* **Your objective**: Beginning with the line in which "Image resolution: width=1024" appears, transcribe each line word for word until the records end. Do not include pictures.

* **Stored data entries**:
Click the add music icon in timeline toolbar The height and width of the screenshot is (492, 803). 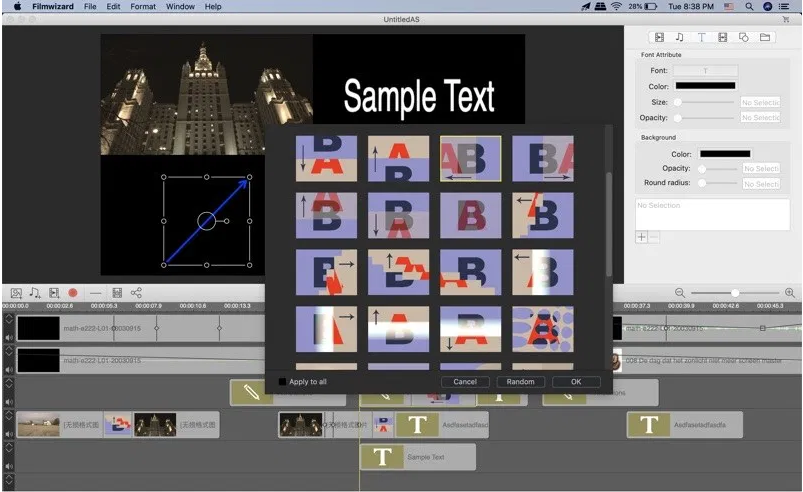coord(35,292)
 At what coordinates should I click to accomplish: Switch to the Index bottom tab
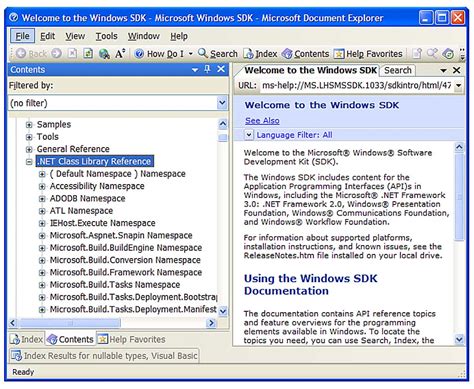click(x=27, y=339)
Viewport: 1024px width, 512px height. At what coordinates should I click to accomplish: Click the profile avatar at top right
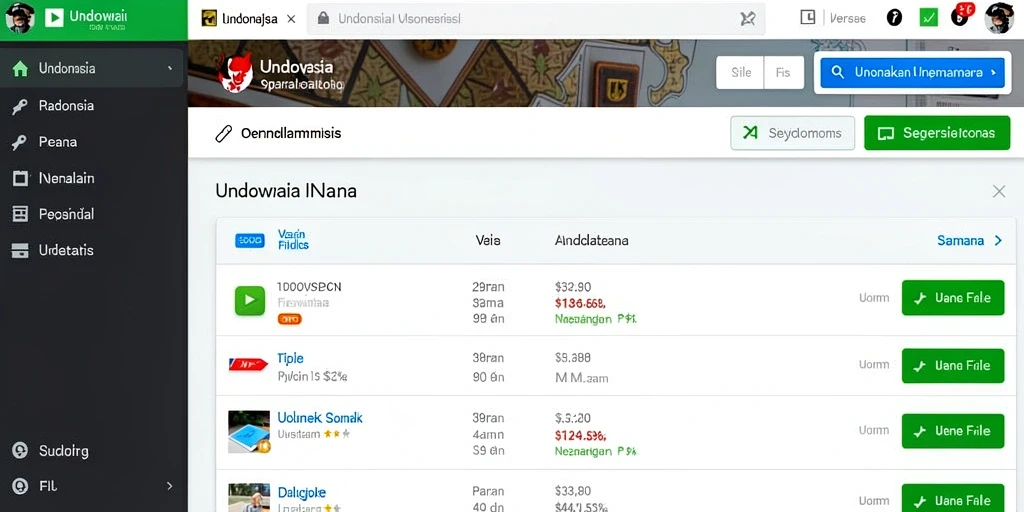pyautogui.click(x=999, y=18)
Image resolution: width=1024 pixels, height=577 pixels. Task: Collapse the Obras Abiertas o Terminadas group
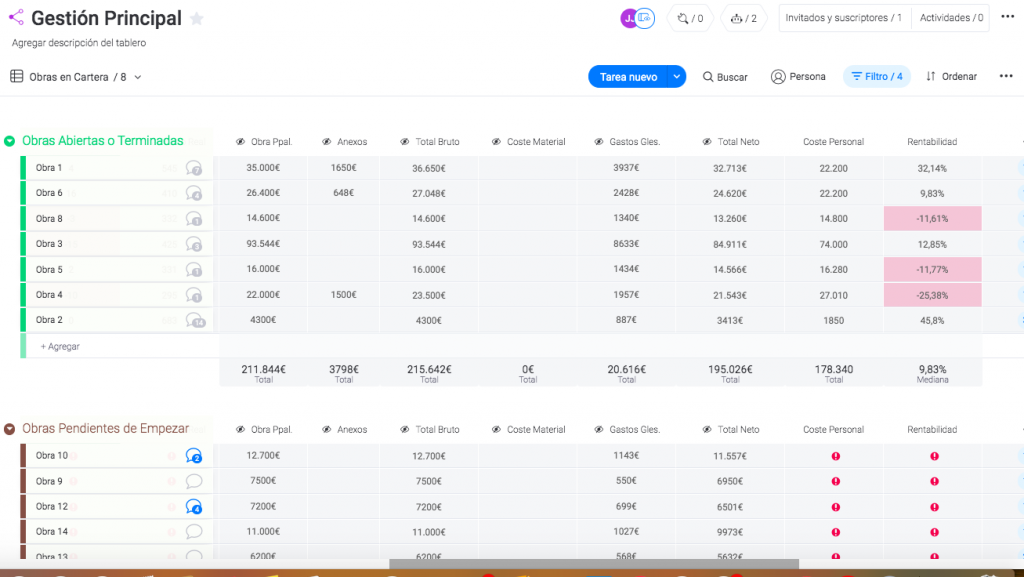pos(10,141)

* **Response area**:
Image resolution: width=1024 pixels, height=577 pixels. Task: Collapse the Obras Abiertas o Terminadas group
pos(10,141)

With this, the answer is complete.